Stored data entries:
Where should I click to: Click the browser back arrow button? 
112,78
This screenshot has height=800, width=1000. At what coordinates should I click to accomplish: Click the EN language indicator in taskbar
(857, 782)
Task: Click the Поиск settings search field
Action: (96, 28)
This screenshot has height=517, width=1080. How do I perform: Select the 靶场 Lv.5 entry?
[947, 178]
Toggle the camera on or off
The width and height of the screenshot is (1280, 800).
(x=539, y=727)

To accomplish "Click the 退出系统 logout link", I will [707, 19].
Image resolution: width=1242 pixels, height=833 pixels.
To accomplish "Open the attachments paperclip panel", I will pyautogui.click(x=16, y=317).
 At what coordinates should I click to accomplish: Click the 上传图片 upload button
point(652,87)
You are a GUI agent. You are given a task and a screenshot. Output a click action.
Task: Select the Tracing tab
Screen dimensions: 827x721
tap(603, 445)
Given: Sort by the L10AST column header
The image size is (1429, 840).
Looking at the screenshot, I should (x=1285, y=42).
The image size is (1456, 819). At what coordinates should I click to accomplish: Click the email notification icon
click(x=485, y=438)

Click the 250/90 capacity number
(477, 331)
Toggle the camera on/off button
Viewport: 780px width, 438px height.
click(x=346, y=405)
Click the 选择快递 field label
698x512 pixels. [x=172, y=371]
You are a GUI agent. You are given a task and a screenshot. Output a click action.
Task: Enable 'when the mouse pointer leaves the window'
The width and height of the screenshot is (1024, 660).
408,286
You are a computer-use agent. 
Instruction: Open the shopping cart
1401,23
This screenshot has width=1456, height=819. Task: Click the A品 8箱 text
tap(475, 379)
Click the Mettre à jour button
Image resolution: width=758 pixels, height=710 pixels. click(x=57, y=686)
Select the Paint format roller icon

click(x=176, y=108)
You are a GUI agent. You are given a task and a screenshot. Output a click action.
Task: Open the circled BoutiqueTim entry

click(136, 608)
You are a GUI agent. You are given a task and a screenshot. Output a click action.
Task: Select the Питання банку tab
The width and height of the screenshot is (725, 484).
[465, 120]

■ EXERCISE AIM ■
All of the records above should be copied exactly.

■ THE COMPLETED TASK ■
Where should I click to: Click the browser back arrow button? 
112,78
This screenshot has height=800, width=1000. At what coordinates should I click to accomplish: Click the EN language indicator in taskbar
(857, 782)
Task: Click the Поиск settings search field
Action: (96, 28)
This screenshot has height=517, width=1080. How do I perform: Select the 靶场 Lv.5 entry?
[947, 178]
Toggle the camera on or off
The width and height of the screenshot is (1280, 800).
(x=539, y=727)

To accomplish "Click the 退出系统 logout link", I will [707, 19].
Image resolution: width=1242 pixels, height=833 pixels.
To accomplish "Open the attachments paperclip panel", I will pyautogui.click(x=16, y=317).
 At what coordinates should I click to accomplish: Click the 上传图片 upload button
point(652,87)
You are a GUI agent. You are given a task and a screenshot. Output a click action.
Task: Select the Tracing tab
Screen dimensions: 827x721
tap(603, 445)
Given: Sort by the L10AST column header
The image size is (1429, 840).
Looking at the screenshot, I should (x=1285, y=42).
The image size is (1456, 819). At what coordinates should I click to accomplish: Click the email notification icon
click(x=485, y=438)

Click the 250/90 capacity number
(477, 331)
Toggle the camera on/off button
Viewport: 780px width, 438px height.
click(x=346, y=405)
Click the 选择快递 field label
698x512 pixels. [x=172, y=371]
You are a GUI agent. You are given a task and a screenshot. Output a click action.
Task: Enable 'when the mouse pointer leaves the window'
The width and height of the screenshot is (1024, 660).
408,286
You are a computer-use agent. 
Instruction: Open the shopping cart
1401,23
This screenshot has width=1456, height=819. Task: Click the A品 8箱 text
tap(475, 379)
Click the Mettre à jour button
Image resolution: width=758 pixels, height=710 pixels. click(x=57, y=686)
Select the Paint format roller icon

click(x=176, y=108)
You are a GUI agent. You are given a task and a screenshot. Output a click action.
Task: Open the circled BoutiqueTim entry

click(136, 608)
You are a GUI agent. You are given a task and a screenshot. Output a click action.
Task: Select the Питання банку tab
The width and height of the screenshot is (725, 484).
[465, 120]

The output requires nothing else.